Echoes
- Author: Danielle Steel
- Audio read by: Simon Prebble
- Language: English
- Publisher: Random House
- Publication date: October 2004
- Publication place: United States
- Media type: Print (hardback & paperback)
- Pages: 336 pp
- ISBN: 978-0-385-33634-5
- OCLC: 53001441
- Dewey Decimal: 813/.54 22
- LC Class: PS3569.T33828 E23 2004

= Echoes (Steel novel) =

2004 novel by Danielle Steel

Echoes is a novel by American author Danielle Steel, published by Random House in October 2004. It is Steel's sixty-fourth novel.

The audiobook is read by British-American narrator Simon Prebble.

==Synopsis==
In the summer of 1915, Beata Wittgenstein, daughter of a rich German-Jewish banking family, meets and falls in love with Antoine de Villerand, a young Catholic French army officer on leave in Switzerland. She follows her heart to be with him against the wishes of her Jewish Orthodox family and decides to live with him in Switzerland until World War I ends. Both their families disown them, and Beata's parents sit shiva for her. She becomes a Catholic to marry Antoine.

After the war, she goes back to Germany with her husband Antoine and her two-year-old daughter Amadea. They begin a peaceful life and after eight years, she has her second daughter, Daphne. Antoine has a good position in charge of a horse farm at a schloss owned by an army friend of his. He inherits his father's title and estate, but dies soon after and his fortune as a Count is passed on to Beata, now 'Madame la Comtesse'.

Beata returns to Cologne, her home town. She still attends church but begins to visit synagogue on Yom Kippur, in the hope of meeting, and being reconciled with, her parents. They meet but they reject her, and her mother is the only person to secretly meet her.

Amadea decides to become a Carmelite nun and commences her period of training for this calling. On Kristallnacht, the Wittgenstein bank and home are looted; the family is arrested and transported to the Dachau concentration camp, never to be heard from again.

Beata is accidentally betrayed by a former family servant and arrested. She and Daphne are transported to Ravensbruck concentration camp, from which they never return.

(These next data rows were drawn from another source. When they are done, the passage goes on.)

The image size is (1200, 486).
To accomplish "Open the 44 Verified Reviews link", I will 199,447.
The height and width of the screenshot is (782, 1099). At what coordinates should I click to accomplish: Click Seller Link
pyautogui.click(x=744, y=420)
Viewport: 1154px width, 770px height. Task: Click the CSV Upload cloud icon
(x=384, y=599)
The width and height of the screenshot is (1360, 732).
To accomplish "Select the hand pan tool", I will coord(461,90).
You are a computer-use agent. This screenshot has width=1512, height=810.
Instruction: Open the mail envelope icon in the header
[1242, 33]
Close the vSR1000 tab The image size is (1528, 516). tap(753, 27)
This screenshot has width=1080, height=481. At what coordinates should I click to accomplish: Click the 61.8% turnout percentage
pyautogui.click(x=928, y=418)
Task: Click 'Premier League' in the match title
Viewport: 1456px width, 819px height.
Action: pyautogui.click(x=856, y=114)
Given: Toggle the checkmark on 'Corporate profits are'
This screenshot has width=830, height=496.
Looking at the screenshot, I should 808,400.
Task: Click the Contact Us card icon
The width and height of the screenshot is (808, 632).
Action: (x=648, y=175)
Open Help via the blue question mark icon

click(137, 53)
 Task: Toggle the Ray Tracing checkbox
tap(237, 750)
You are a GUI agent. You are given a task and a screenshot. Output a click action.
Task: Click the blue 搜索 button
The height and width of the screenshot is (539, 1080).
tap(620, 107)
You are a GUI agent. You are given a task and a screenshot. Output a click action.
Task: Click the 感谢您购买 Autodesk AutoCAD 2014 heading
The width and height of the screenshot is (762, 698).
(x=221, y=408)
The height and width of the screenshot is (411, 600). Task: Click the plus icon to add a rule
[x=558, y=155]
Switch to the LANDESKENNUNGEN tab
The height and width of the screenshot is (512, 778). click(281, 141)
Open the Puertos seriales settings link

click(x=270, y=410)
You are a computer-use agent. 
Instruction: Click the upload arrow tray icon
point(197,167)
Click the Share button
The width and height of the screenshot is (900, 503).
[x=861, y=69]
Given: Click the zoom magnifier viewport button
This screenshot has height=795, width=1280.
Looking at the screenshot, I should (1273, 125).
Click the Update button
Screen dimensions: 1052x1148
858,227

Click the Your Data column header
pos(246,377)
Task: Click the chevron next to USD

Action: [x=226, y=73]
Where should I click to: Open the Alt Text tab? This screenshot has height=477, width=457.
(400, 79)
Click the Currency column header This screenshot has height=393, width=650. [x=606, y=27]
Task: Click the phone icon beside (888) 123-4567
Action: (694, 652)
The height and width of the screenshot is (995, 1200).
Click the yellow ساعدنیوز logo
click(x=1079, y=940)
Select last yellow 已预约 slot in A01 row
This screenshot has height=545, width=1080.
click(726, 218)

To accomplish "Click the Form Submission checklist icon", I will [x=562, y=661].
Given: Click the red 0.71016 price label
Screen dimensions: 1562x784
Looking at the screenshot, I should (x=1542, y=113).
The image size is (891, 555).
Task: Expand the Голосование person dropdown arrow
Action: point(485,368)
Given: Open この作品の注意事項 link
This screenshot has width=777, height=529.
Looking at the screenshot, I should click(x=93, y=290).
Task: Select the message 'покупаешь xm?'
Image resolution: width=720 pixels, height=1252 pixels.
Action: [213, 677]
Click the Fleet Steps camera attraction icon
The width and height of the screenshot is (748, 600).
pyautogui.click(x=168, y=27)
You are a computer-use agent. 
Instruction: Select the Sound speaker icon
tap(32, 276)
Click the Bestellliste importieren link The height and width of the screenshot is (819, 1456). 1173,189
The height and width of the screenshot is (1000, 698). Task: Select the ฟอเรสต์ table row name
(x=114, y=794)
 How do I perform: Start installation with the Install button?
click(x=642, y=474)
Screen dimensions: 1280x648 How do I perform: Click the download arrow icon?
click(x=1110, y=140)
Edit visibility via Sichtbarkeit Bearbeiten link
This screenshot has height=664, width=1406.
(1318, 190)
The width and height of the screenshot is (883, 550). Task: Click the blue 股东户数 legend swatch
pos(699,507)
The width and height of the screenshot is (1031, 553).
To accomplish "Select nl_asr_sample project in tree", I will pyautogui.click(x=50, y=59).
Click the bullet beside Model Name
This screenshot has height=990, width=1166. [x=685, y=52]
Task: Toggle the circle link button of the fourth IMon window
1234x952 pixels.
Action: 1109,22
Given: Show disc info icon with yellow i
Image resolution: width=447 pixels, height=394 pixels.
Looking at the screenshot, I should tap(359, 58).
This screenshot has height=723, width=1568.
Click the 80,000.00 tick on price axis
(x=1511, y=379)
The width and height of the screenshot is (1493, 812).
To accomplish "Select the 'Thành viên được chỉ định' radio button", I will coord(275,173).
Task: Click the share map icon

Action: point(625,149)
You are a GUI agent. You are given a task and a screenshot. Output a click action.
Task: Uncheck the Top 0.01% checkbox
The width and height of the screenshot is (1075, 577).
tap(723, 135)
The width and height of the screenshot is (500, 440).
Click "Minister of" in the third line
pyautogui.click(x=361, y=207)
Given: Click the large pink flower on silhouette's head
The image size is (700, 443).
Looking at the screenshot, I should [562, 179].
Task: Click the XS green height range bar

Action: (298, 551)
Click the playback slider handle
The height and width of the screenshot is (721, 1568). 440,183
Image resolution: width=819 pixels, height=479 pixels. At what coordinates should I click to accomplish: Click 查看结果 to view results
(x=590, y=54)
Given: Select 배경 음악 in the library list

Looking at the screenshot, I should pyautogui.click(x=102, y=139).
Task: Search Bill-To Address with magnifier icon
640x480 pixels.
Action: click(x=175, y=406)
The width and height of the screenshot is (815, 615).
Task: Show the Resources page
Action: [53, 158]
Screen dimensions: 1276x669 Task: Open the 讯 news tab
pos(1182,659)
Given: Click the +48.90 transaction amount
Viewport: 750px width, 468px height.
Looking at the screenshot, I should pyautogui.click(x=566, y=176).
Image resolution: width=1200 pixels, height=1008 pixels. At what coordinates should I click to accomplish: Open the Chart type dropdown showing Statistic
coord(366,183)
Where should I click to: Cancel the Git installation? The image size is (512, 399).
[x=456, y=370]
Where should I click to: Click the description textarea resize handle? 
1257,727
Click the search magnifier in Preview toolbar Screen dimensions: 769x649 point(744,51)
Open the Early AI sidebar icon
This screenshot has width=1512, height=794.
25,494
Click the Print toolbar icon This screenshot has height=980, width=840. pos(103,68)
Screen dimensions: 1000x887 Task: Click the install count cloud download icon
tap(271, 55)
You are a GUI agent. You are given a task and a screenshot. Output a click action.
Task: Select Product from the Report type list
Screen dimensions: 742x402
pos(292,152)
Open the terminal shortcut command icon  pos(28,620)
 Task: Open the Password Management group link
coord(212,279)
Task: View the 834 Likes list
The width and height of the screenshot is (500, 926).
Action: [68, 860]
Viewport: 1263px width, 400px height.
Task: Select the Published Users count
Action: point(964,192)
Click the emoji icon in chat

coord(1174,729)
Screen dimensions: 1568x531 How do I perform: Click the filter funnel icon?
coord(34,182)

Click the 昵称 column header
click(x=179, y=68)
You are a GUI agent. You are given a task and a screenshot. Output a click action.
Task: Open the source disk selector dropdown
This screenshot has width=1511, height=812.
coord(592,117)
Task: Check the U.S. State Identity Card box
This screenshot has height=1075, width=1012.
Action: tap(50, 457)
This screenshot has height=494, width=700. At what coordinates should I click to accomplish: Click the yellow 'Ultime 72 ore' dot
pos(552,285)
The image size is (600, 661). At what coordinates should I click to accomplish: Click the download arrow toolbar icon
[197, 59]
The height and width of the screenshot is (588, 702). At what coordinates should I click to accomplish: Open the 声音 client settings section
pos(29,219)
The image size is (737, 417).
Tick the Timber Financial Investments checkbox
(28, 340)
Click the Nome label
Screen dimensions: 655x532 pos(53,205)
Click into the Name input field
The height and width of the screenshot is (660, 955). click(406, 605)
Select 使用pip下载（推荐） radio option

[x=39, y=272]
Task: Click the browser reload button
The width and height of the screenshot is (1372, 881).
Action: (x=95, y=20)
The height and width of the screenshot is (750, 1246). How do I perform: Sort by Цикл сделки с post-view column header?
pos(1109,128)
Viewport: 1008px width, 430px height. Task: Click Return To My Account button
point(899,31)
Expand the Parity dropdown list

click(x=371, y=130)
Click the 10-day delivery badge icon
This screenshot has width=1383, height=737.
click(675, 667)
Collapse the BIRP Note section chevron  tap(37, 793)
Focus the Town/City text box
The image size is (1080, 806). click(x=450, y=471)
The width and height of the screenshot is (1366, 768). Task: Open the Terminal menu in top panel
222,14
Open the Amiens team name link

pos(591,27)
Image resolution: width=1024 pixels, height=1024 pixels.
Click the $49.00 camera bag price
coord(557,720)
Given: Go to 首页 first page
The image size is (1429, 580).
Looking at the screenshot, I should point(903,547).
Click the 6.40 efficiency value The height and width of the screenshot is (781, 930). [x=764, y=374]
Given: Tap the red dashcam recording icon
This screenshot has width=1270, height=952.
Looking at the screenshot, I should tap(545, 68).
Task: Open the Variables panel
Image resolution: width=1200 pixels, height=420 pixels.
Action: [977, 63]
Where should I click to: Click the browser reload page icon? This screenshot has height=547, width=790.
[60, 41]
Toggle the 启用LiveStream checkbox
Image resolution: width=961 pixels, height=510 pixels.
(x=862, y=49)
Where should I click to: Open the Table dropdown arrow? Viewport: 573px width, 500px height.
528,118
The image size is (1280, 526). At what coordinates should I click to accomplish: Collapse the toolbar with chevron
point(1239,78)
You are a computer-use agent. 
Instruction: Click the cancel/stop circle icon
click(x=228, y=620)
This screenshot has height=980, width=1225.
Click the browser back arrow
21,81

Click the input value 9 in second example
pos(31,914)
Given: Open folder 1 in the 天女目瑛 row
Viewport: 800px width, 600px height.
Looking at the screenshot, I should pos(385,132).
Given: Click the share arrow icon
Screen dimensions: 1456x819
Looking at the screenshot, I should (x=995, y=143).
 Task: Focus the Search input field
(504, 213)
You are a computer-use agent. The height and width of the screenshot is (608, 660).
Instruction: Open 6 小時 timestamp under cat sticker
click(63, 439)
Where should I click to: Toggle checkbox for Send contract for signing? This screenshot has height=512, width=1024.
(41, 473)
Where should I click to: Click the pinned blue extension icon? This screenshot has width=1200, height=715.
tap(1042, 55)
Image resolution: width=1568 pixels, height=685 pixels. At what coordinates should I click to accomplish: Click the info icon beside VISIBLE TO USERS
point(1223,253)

Amadea has stayed in the convent, but is still forced into hiding as her friends disappear without a trace. She is moved for her safety, but arrested and sent to Terezin concentration camp. She survives for several months and escapes with the help of a German soldier who says she loves her. When he tries to rape her, she accidentally kills him and flees into the forest. She is found, more dead than alive, by Czech Partisans.

They help to move to France, where she lives in a country farmhouse. She becomes involved with the work of the local resistance movement, and in time heads the local cell. A French boy, Jean-Yves, falls in love with her, but he is killed in a sabotage operation.

She continues her work and meets a British secret agent, Colonel Rupert Montgomery, with whom she carries out several highly dangerous missions into Paris and even into Germany. She is badly injured, not expected to live, and evacuated to a hospital in Britain.

Now using a wheelchair, she moves to Rupert's home in Sussex and takes care of a group of child evacuees who came on the Kindertransports and live in Rupert's ancestral home.

As the war draws to its close, Amadea and Rupert marry. Amadea begins to understand the ways of life and how love can echo through the generations.